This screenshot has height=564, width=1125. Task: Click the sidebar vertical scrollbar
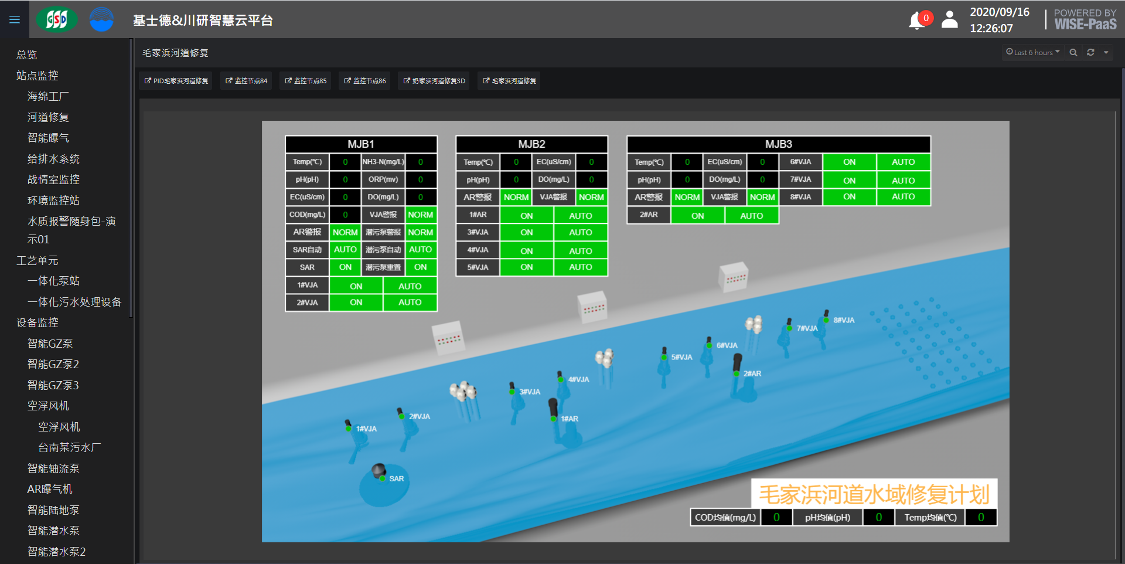tap(131, 176)
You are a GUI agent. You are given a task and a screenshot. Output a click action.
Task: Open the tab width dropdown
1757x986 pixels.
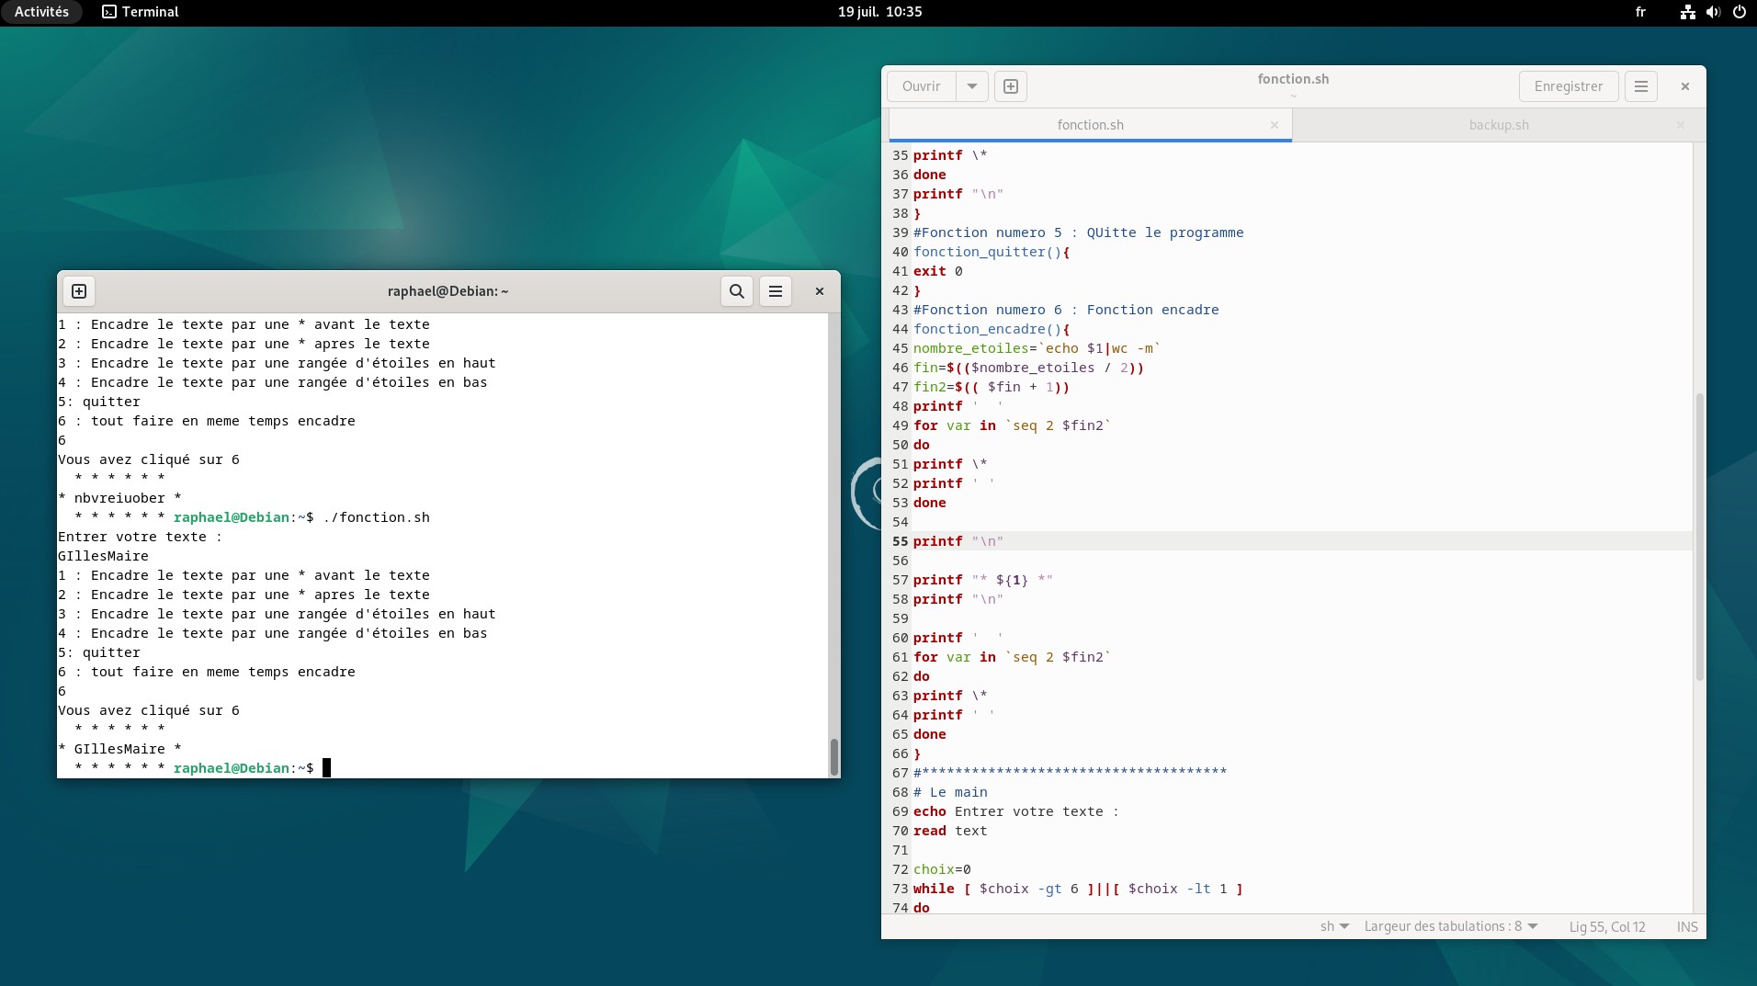pyautogui.click(x=1450, y=926)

****************************************

* _DIRECTIONS_: Each record above should be restated word for word. The pictures should not appear.

* _RESULT FOR THIS TASK_:
This screenshot has height=564, width=1125. Task: Click the sidebar vertical scrollbar
tap(131, 176)
You are a GUI agent. You are given a task and a screenshot. Output a click action.
Task: Open the tab width dropdown
1757x986 pixels.
pyautogui.click(x=1450, y=926)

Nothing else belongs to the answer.